31/08/10

Salvo pelos livros

— Não te esqueças amanhã de trazer os livros. Estão os três dentro do saco.
A dor fora-se diluindo gota a gota através do líquido branco que vazava do tubo. Parecia um homem novo.
— Não esqueço.
— Sobretudo, não te esqueças do Balzac. Que escritor! Dentro do saco está A Mulher de Trinta Anos junto com aquele d’ O Filósofo e o Lobo e o outro…
— Não esqueço.
— Quando era novo li o Père Goriot. Que coisa maravilhosa!
— Esse nunca li.
— Nunca leste?! Parece mentira!
— Agora tem de sair.
— Saio já.
— E traz um macinho de tabaco. E um isqueiro…
— Eu trago, mas não sei se o vão deixar fumar.
— Fumo há 60 anos. O que é que adiantaria agora…?
— Eu trago. O tabaco e os livros.
Tem mesmo que ir...
— Amanhã estou cá com as encomendas.
— Vai. Vai.
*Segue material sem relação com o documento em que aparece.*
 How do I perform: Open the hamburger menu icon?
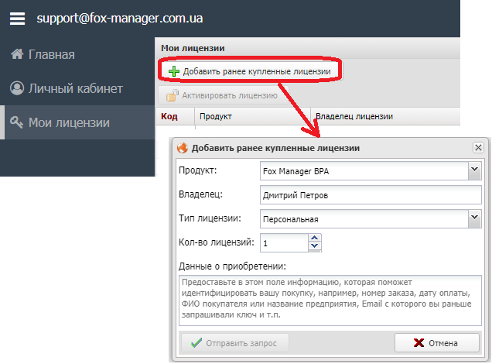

E como é que nunca leste o Père Goriot é que eu gostava de saber…

2 comentários:

Leonor disse...

E como para além de um discurso de amor pelos livros assoma o não dito da ternura.

F disse...

Pois. Há lugares onde os livros são como verdadeiras janelas, naves, mãos que nos levam a passear.